Distinct signaling of Drosophila Activin/TGF-beta family members

Abstract

Growth factors of the TGF-beta family signal through type I/II receptor complexes that phosphorylate SMAD transcription factors. In this study, we analyzed signaling of all seven TGF-beta members to identify those that mediate growth through the Drosophila type I receptor BABO. We find that two potential ligands of BABO, Myoglianin (MYO) and Maverick (MAV), do not activate dSMAD2. Only Drosophila Activin (dACT) and the Activin-like ligand Dawdle (DAW) signal through BABO in combination with the type II receptor PUNT and activate dSMAD2. Surprisingly, we find that activation of BABO can also lead to the phosphorylation of the "BMP-specific" MAD. In wing discs, expression of an activated form of dSMAD2 promotes growth similar to dACT and activated BABO. By itself, activated dSMAD2 does not affect DPP/GBB target genes.

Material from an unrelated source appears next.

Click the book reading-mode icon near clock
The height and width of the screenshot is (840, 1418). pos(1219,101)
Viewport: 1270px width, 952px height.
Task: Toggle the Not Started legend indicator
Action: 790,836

However, coexpression of activated forms of dSMAD2 and MAD additively induces the expression of spalt. In contrast to dACT, we find that DAW does not promote growth when expressed in wings. In fact, coexpression of DAW with MAD or dSMAD2 decreases growth. daw mutants die primarily during larval stages and exhibit anal pad phenotypes reminiscent of babo mutants. The rescue of daw mutants by restricted expression in neuroendocrine cells indicates that Activin-type ligands are likely distributed through the endocrine system. The distinct signaling of dACT, DAW and MYO through BABO suggests the existence of co-receptors that modulate the canonical SMAD pathway.